The cantos were guilds or associations managed by Nagos (Yoruba slaves) in Bahia, Brazil, in which members pooled resources to buy freedom, with the first to secure it contributing to the pool until the last canto member was free.

The term “canto” literally means corner. The cantos were called "corners" because of the places they gathered in the city to attend their customers. Each canto bore the name of the locale where its ganhadores (earners) gathered.

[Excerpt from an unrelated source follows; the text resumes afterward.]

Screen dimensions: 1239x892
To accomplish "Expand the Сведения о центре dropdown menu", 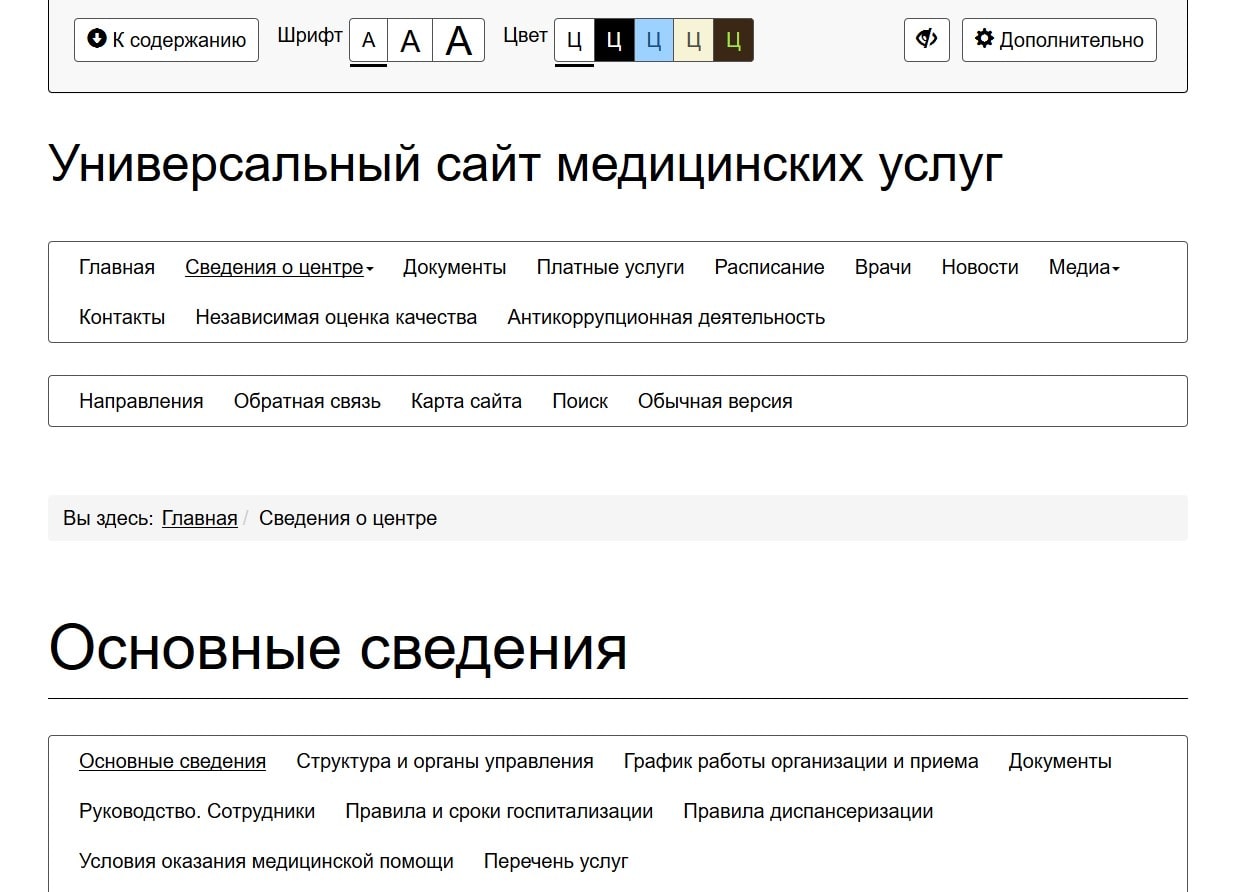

The cantos were well organized and had a system for electing their own captains. Brazilian historian Manuel Querino described the inauguration ceremony for the new captain:

The members of the canto would borrow a keg from one of the warehouses on Julião or Pilar Street. They would fill it with sea water, bind it with ropes, and stick a long board through the ropes. From eight to twelve Ethiopians, usually the strongest of the lot, would lift the keg, on top of which the new canto captain would ride, holding the branch of a bush in one hand and in the other a bottle of white rum.
The entire canto would parade toward the Pedreiras neighborhood. Porters would intone a monotonous air, in an African dialect or patois.
They would return, in the same order, to the point of departure. The recently elected captain was then congratulated by members of other cantos, and on that occasion, he performed a sort of exorcism with the liquor bottle, sprinkling a few drops of its contents out.
This confirmed the election.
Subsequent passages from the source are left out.